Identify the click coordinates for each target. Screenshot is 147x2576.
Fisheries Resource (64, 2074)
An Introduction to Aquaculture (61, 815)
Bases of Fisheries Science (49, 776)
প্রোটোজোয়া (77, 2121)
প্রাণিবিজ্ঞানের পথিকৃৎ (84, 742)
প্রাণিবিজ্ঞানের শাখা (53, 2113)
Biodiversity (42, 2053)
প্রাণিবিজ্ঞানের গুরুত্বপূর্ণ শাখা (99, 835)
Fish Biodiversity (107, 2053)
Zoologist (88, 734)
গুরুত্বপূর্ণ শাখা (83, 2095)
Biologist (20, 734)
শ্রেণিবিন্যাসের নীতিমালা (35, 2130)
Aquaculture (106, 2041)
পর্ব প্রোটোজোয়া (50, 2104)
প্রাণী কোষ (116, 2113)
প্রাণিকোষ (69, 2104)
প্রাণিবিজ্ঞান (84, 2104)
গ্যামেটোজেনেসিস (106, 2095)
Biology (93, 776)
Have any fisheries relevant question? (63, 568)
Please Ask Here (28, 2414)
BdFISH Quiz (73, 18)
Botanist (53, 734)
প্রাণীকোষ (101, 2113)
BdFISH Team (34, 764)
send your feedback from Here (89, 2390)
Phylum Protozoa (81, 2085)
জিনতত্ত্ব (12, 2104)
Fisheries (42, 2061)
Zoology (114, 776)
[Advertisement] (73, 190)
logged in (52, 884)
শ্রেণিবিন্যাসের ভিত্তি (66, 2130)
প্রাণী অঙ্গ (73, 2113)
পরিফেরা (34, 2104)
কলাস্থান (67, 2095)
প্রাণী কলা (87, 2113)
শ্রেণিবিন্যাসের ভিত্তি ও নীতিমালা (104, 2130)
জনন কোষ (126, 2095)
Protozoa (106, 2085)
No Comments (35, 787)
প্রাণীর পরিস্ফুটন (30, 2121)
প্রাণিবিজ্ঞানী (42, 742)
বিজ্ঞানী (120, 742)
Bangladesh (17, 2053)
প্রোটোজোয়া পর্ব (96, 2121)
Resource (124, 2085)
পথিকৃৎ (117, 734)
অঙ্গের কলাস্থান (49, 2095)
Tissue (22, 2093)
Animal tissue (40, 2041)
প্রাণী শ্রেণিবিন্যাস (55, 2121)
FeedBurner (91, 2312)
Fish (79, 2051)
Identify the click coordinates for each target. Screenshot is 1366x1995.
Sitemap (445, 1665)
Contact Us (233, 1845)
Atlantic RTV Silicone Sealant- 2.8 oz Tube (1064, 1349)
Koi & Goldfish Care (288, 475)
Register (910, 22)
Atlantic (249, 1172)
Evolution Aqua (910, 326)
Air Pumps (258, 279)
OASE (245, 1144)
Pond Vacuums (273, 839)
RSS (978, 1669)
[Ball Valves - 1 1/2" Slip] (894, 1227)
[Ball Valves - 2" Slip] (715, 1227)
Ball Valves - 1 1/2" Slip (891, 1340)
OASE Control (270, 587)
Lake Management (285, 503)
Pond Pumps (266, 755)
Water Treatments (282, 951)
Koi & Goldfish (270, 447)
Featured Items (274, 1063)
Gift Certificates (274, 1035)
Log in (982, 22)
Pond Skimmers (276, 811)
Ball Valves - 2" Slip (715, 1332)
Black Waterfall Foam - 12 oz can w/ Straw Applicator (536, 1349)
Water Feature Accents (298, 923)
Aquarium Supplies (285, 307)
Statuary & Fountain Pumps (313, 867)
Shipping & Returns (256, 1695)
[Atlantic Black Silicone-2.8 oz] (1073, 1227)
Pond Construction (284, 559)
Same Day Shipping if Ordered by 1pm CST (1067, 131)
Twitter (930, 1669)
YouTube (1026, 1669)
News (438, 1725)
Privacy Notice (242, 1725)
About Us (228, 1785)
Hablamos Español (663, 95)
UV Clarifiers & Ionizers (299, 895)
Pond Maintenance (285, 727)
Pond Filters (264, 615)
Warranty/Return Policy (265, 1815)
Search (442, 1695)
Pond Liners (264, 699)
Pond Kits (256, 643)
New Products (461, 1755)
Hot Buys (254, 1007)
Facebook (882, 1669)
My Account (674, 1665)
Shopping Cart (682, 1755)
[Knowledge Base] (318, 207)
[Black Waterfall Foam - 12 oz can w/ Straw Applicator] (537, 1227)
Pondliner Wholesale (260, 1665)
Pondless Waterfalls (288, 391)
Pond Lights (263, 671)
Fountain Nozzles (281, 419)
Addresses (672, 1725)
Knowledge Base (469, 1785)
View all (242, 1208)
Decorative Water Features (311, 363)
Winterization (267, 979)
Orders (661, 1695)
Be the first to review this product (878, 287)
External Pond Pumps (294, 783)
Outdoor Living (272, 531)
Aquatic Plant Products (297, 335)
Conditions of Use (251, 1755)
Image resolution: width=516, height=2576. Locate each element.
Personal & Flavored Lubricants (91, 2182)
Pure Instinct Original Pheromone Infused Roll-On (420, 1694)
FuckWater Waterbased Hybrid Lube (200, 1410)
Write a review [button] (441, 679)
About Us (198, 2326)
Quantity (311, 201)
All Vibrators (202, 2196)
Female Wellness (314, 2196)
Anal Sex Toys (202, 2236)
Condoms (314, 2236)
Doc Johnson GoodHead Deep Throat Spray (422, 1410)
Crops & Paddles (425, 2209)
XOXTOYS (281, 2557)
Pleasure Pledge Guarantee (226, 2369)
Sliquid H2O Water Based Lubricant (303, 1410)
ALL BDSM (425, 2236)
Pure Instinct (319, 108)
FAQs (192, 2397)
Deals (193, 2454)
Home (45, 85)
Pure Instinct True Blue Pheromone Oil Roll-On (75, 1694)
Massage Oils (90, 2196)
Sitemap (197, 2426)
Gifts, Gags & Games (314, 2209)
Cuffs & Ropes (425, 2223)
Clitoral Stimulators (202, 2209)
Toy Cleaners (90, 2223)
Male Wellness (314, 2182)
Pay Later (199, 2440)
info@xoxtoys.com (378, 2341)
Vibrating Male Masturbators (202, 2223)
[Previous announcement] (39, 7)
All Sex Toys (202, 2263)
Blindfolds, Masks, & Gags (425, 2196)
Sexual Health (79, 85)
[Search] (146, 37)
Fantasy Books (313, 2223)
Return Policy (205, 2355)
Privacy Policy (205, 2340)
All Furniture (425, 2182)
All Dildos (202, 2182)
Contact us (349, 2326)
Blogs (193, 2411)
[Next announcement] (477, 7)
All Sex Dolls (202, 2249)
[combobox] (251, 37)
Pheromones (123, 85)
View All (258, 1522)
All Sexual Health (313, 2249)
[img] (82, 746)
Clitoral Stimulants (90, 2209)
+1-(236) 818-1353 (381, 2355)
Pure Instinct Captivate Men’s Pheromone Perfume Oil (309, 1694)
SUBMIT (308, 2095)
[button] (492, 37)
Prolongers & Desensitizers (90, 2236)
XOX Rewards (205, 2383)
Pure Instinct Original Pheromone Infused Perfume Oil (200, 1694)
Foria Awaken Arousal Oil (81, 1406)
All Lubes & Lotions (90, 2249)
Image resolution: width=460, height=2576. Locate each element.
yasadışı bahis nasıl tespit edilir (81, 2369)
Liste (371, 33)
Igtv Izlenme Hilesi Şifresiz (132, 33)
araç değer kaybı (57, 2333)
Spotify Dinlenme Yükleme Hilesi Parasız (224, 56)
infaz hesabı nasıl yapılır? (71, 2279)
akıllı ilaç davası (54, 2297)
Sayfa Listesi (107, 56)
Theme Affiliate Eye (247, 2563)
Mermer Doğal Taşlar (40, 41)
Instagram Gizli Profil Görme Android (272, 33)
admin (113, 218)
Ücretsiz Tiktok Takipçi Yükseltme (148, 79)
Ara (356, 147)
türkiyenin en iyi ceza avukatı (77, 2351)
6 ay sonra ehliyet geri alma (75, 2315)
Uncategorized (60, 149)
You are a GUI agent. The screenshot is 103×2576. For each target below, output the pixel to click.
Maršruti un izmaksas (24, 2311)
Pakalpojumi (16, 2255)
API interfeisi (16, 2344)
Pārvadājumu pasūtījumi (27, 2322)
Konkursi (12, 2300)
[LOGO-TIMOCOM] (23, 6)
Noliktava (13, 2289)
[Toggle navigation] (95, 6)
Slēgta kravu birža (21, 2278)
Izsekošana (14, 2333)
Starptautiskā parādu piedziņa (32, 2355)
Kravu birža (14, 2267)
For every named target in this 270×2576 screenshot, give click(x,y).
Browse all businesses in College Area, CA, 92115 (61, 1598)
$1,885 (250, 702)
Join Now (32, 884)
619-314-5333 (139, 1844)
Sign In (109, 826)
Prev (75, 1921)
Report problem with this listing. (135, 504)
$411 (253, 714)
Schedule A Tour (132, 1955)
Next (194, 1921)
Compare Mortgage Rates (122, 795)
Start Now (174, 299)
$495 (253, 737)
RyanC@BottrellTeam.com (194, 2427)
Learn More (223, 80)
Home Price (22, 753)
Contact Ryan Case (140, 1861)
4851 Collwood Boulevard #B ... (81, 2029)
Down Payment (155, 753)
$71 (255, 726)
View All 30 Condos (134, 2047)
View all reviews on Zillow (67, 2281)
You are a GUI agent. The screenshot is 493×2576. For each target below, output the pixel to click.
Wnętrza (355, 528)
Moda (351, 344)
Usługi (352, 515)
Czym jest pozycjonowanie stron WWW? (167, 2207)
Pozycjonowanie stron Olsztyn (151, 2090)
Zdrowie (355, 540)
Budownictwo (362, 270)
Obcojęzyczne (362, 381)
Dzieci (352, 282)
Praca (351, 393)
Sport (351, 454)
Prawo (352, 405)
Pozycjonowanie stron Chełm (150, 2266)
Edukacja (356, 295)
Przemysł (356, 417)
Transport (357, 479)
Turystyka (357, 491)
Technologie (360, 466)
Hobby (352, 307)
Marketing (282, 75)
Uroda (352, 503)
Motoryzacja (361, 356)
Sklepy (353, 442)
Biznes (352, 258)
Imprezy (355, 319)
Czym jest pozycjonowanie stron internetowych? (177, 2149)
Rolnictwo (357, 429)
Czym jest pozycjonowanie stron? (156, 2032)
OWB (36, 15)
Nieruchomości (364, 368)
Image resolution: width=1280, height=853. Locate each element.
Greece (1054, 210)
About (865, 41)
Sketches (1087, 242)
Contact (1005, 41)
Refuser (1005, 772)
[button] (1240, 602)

== Assignment ==
Given the records above, restate word for word only the lines starting at the one with "Pleasure Pledge Guarantee (226, 2369)" and ending at the one with "[img] (82, 746)".

== Task result ==
Pleasure Pledge Guarantee (226, 2369)
Sliquid H2O Water Based Lubricant (303, 1410)
ALL BDSM (425, 2236)
Pure Instinct (319, 108)
FAQs (192, 2397)
Deals (193, 2454)
Home (45, 85)
Pure Instinct True Blue Pheromone Oil Roll-On (75, 1694)
Massage Oils (90, 2196)
Sitemap (197, 2426)
Gifts, Gags & Games (314, 2209)
Cuffs & Ropes (425, 2223)
Clitoral Stimulators (202, 2209)
Toy Cleaners (90, 2223)
Male Wellness (314, 2182)
Pay Later (199, 2440)
info@xoxtoys.com (378, 2341)
Vibrating Male Masturbators (202, 2223)
[Previous announcement] (39, 7)
All Sex Toys (202, 2263)
Blindfolds, Masks, & Gags (425, 2196)
Sexual Health (79, 85)
[Search] (146, 37)
Fantasy Books (313, 2223)
Return Policy (205, 2355)
Privacy Policy (205, 2340)
All Furniture (425, 2182)
All Dildos (202, 2182)
Contact us (349, 2326)
Blogs (193, 2411)
[Next announcement] (477, 7)
All Sex Dolls (202, 2249)
[combobox] (251, 37)
Pheromones (123, 85)
View All (258, 1522)
All Sexual Health (313, 2249)
[img] (82, 746)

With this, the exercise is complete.